Start of Passage provided

The staging of lung cancer has undergone significant evolution over the last century. Today, appropriate staging is critical as the treatment options and prognosis are vastly different for each stage. The most significant dividing line is between those patients who are candidates for surgical resection and those who are inoperable, but will benefit from chemotherapy or radiation therapy or both. The basis for staging NSCLC is the TNM (tumor, nodal involvement, distant metastasis) system (23, 24). The majority of lung cancers are initially detected by plain chest radiograph. Up until the 1970s, chest radiograph was the only tool available for staging lung cancer. Unfortunately, plain radiograph is both insensitive and nonspecific in diagnosing the extent of disease within the chest.

CT of the chest was introduced in the late 1970s. Numerous evaluations of CT were performed that compared clinical staging by CT with the "gold standard" of mediastinoscopy or surgery. These studies demonstrated that regardless of threshold size, CT findings in isolation could not be considered conclusive evidence that lymph nodes were malignant. In other words, in all studies there is an unacceptably high rate of "false positives" detected by CT scan (25, 26). Still, CT remains the most widely used imaging test to stage patients with lung cancer. The test is useful in defining the extent of the tumor; whether there is involvement of vascular structures, mediastinum, or chest wall; and to assess the size of the mediastinal lymph nodes. Unfortunately, about 40% of all nodes deemed malignant by CT criteria are actually benign depending on the patient population, and specificity can be affected by clinical factors such as the presence of postobstructive pneumonitis (27).

End of Passage provided
Start of Data shown

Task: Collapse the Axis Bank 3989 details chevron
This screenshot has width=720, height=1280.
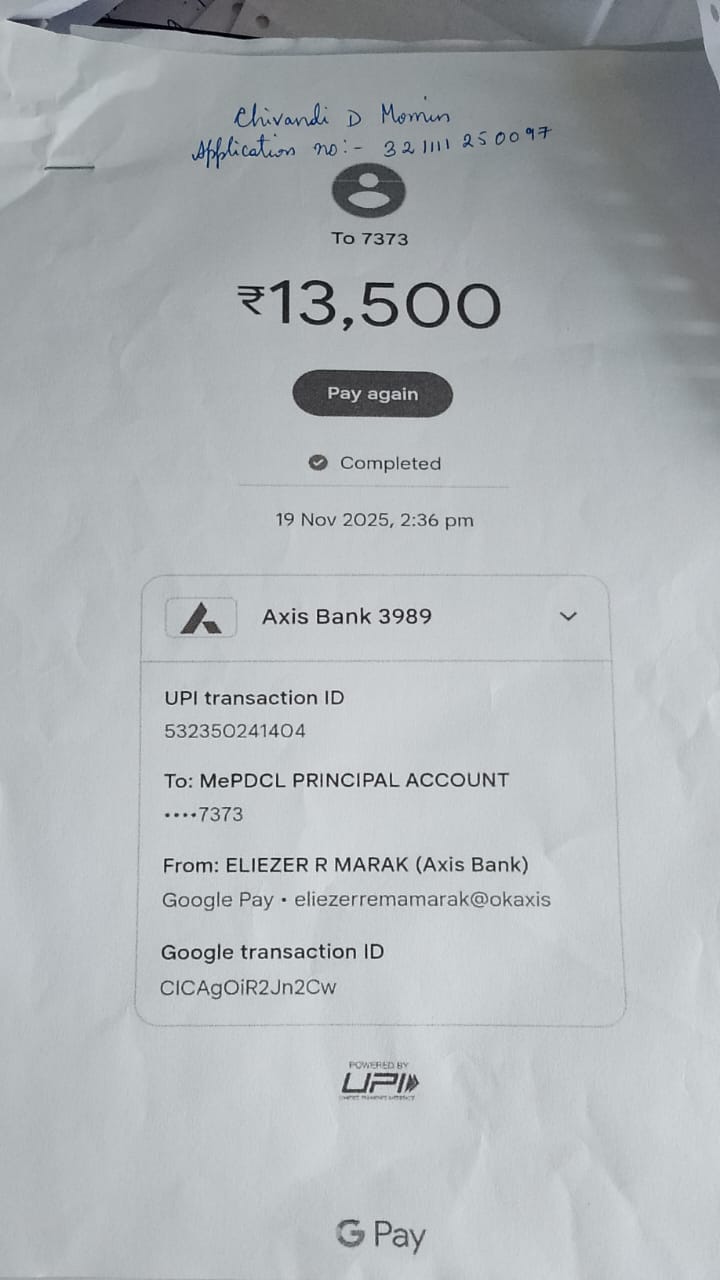Action: click(568, 616)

End of Data shown

_Activity list_
**a)** Repeat the part of the passage on lung cancer staging from "The staging of" to "within the chest.".
**b)** In the passage on lung cancer staging, when was CT of the chest introduced?

_Responses to the exercise_
**a)**
The staging of lung cancer has undergone significant evolution over the last century. Today, appropriate staging is critical as the treatment options and prognosis are vastly different for each stage. The most significant dividing line is between those patients who are candidates for surgical resection and those who are inoperable, but will benefit from chemotherapy or radiation therapy or both. The basis for staging NSCLC is the TNM (tumor, nodal involvement, distant metastasis) system (23, 24). The majority of lung cancers are initially detected by plain chest radiograph. Up until the 1970s, chest radiograph was the only tool available for staging lung cancer. Unfortunately, plain radiograph is both insensitive and nonspecific in diagnosing the extent of disease within the chest.

**b)** In the late 1970s.